Namun dalam kebebasan beragama itu, negara juga tanpa disadari telah membatasi kebebasan beragama. Penundaan penikmatan, pembatasan atau pengaturan kebebasan beragama hanya boleh dilakukan dengan undang-undang, serta alasan yang digunakan adalah perlunya ada perlindungan atas lima hal yakni public safety (pembatasan demi keselamatan publik), public order (pembatasan demi ketertiban publik), public helth (pembatasan demi kesehatan publik), public morals (pembatasan demi menjaga moral) dan protection of rights and freedom of others (pembatasan demi melindungi hak dan kebebasan mendasar orang lain).

Selain itu, Musdah Mulia juga merincikan sejumlah peraturan di bawah Undang-Undang yang inkonstitusional. Diantaranya, Instruksi Menteri Agama RI no 4 tahun 1978 tentang Kebijaksanaan mengenai Aliran-aliran Kepercayaan. Instruksi Menteri Agama RI no 14 tahun 1978 tentang Tindak Lanjut Instruksi Menteri Agama no 4 tahun 1978 tentang Kebijaksanaan mengenai Aliran-aliran Kepercayaan. Surat Menteri Agama kepada Gubernur/KDH Tingkat I Jatim no B/5943/78 tentang Masalah Menyangkut Aliran Kepercayaan. Surat Keputusan Jaksa Agung RI no Kep. 089/J.A/9/1978 tentang Larangan pengedaran/Penggunaan Surat Kawin yang Dikeluarkan oleh Yayasan Pusat Srati Dharma Yogyakarta. Surat Menteri Agama kepada para Gubernur/KDH Tingkat I seluruh Indonesia no B.VI/11215/1978 perihal Masalah Penyebutan Agama, Perkawinan, Sumpah dan Penguburan Jenazah bagi Umat Beragama yang dihubungkan dengan Aliran Kepercayaan.

Surat Edaran Menteri Dalam Negeri no 477/74054 tentang Petunjuk Pengisian Kolom Agama pada Lampiran Surat Keputusan Menteri Dalam Negeri no 221a tahun 1975.

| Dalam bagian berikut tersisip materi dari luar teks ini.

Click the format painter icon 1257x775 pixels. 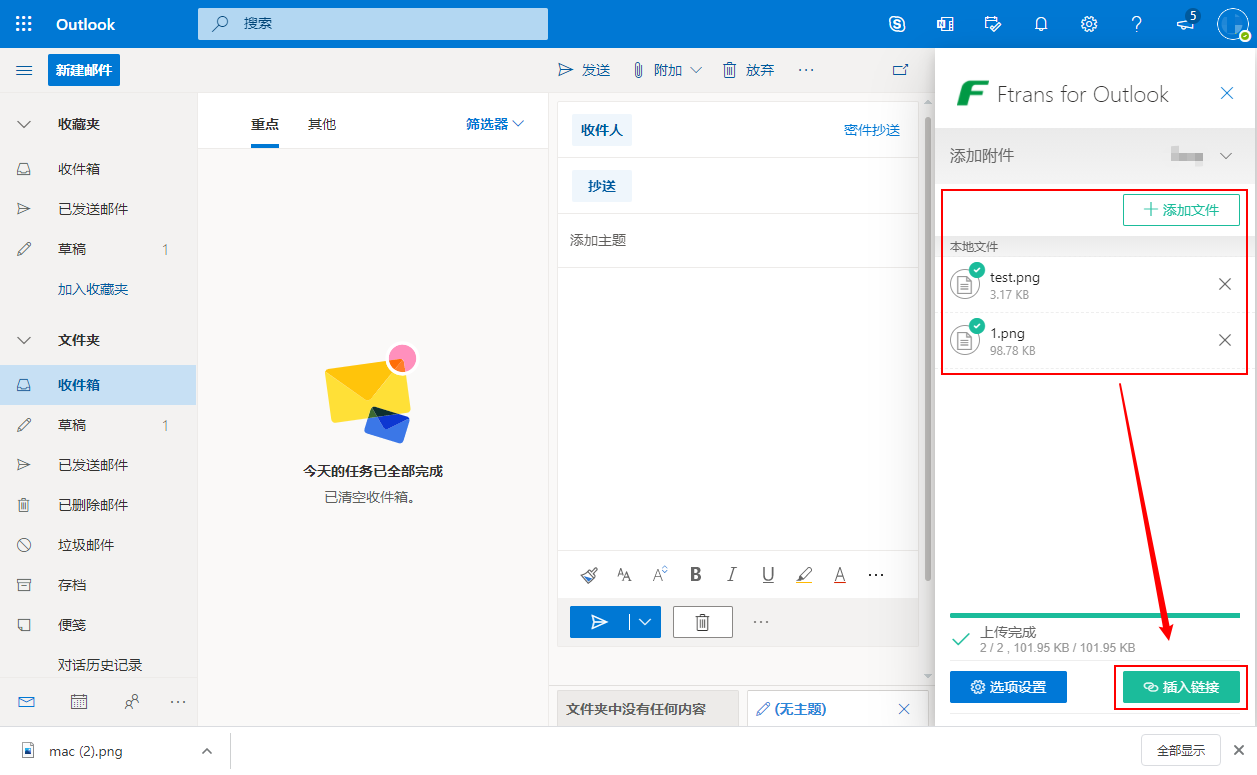[x=589, y=575]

Masih banyak lagi aturan yang inkonstitusional yang menurut Musdah Mulia mencapai 114 buah.

Pemaknaan terhadap kebebasan beragama di Indonesia harus dimulai dari pengakuan bahwa negara berdasarkan atas Ketuhanan Yang Maha Esa (pasal 29 UUD 1945, ayat 1). Dasar Ketuhanan Yang Maha Esa itu selanjutnya diikuti dengan ketentuan mengenai “kebebasan beragama dan menjalankan ibadah menurut agama dan kepercayaan masing-masing. Kebebasan disini berarti bahwa keputusan beragama dan beribadah diletakkan pada tingkat individu. Dengan ungkapan lain, agama merupakan persoalan individu dan bukan persoalan negara. Negara cukup menjamin dan menfasilitasi agar warga negara dapat menjalankan agama dan peribadatannya dengan nyaman dan aman, bukan menetapkan mana ajaran agama atau bentuk peribadatan yang harus dan tidak harus dilakukan oleh warga negara. Dengan demikian tujuan utama tindakan penundaan penikmatan, pengaturan atau pembatasan itu adalah untuk menangkal ancaman terhadap keselamatan orang (kehidupan, integritas, kesehatan mereka atau kepemilikan mereka.

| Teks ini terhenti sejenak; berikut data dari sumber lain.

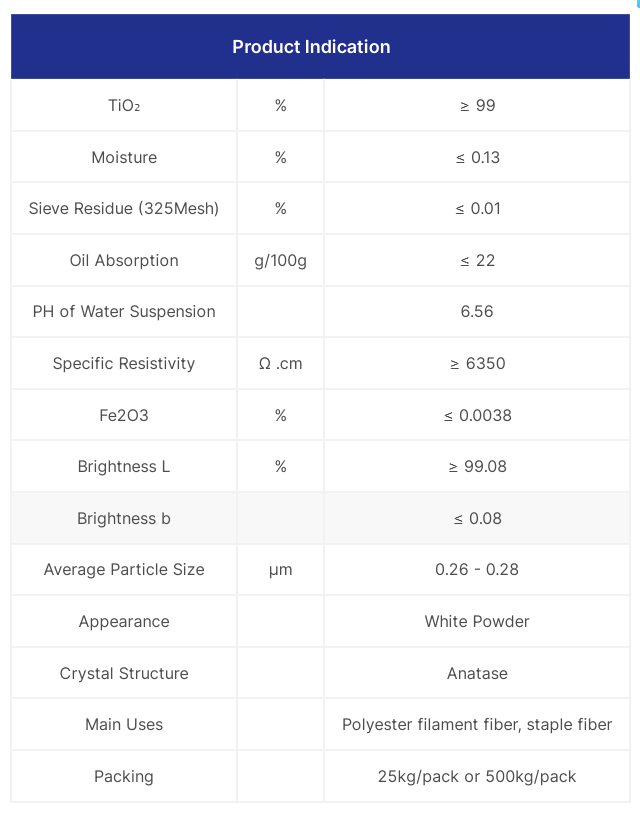Click the μm unit cell
Screen dimensions: 640x831
click(x=280, y=569)
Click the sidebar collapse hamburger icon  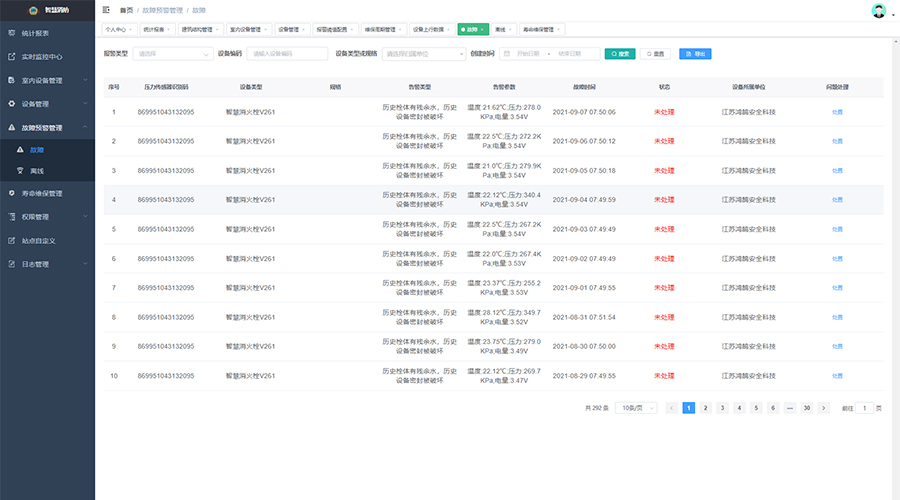[106, 10]
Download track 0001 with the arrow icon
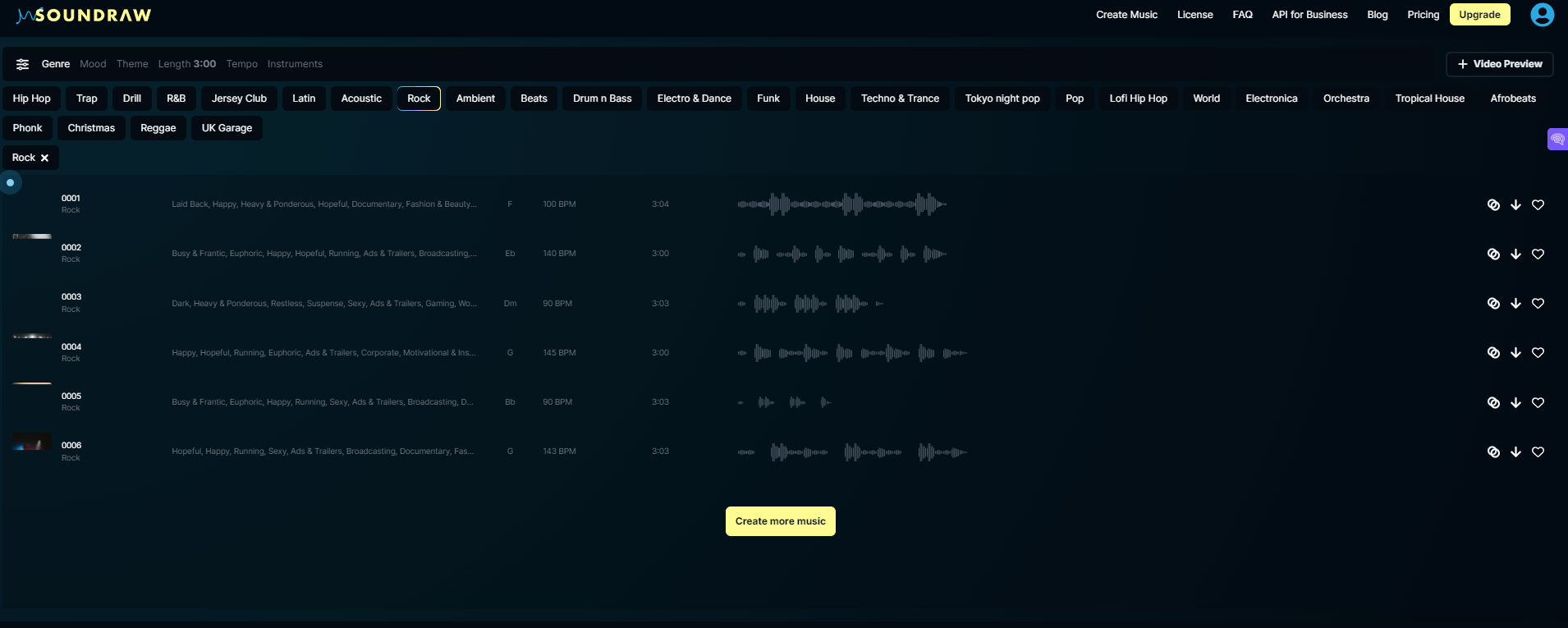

Kebebasan beragama hendaknya juga mencakup kebebasan mempelajari ajaran agama mana pun di lembaga-lembaga pendidikan, termasuk lembaga pendidikan milik pemerintah. Konsekuensinya, setiap siswa atau mahasiswa berhak memilih atau menentukan agama mana yang akan dipelajarinya.Tidak boleh dibatasi hanya pada agama yang dianut peserta didik. Demikian juga, kebebasan untuk memilih tidak mengikuti pelajaran agama tertentu. Akan tetapi, lembaga pendidikan dapat mewajibkan peserta didiknya untuk mengikuti pelajaran budi pekerti atau etika berdasarkan Pancasila, karena pelajaran itu penting bagi pembentukan warganegara yang baik (good citizen).

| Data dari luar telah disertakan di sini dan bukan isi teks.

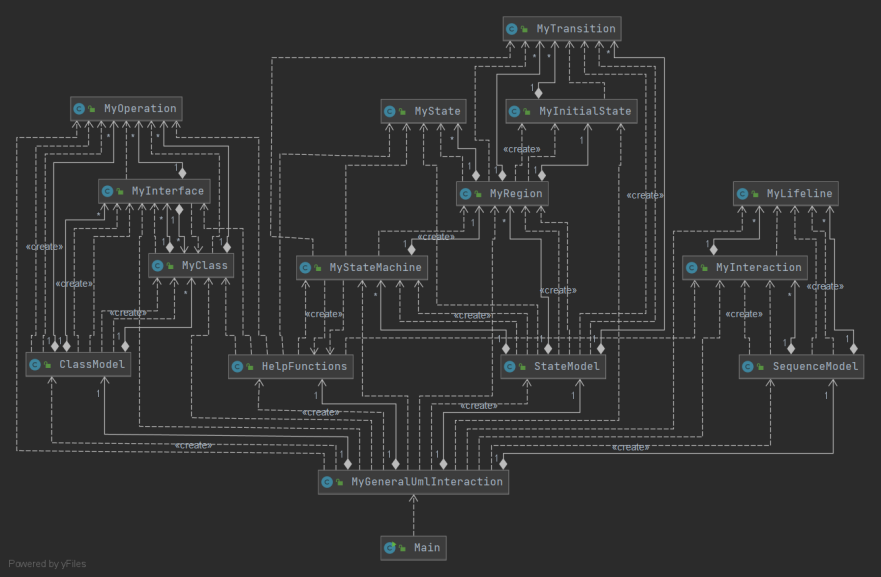Click the class icon on MyTransition node
This screenshot has width=881, height=577.
pyautogui.click(x=511, y=29)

Materi budi pekerti atau etika itu sendiri bisa digali dari semua agama dan kepercayaan, baik dari dalam maupun luar negeri. Penggalian nilai-nilai agama itu dilakukan melalui proses rasionalisasi dan obyektifivikasi.

Kebebasan beragama hendaknya memberikan ruang pada kemunculan aliran keagamaan tertentu, bahkan kemunculan agama baru sepanjang tidak menggangu ketenteraman umum dan tidak pula melakukan praktek-praktek yang melanggar hukum, seperti penipuan atau pembodohan warga dengan kedok agama. Kebebasan itu berlaku pula bagi mereka yang ingin mendirikan perkumpulan untuk maksud kesehatan atau kecerdasan emosional dan spiritual berdasarkan ajaran agama tertentu sesuai dengan pilihan anggota atau peserta, selama tidak mengharuskan keimanan kepada suatu agama atau keyakinan sebagai syarat. Konsekuensinya, negara atau otoritas keagamaan apa pun tidak boleh membuat fatwa atau keputusan hukum lainnya yang menyatakan suatu aliran keagamaan atau kepercayaan yang baru tersebut sebagai “sesat dan menyesatkan.”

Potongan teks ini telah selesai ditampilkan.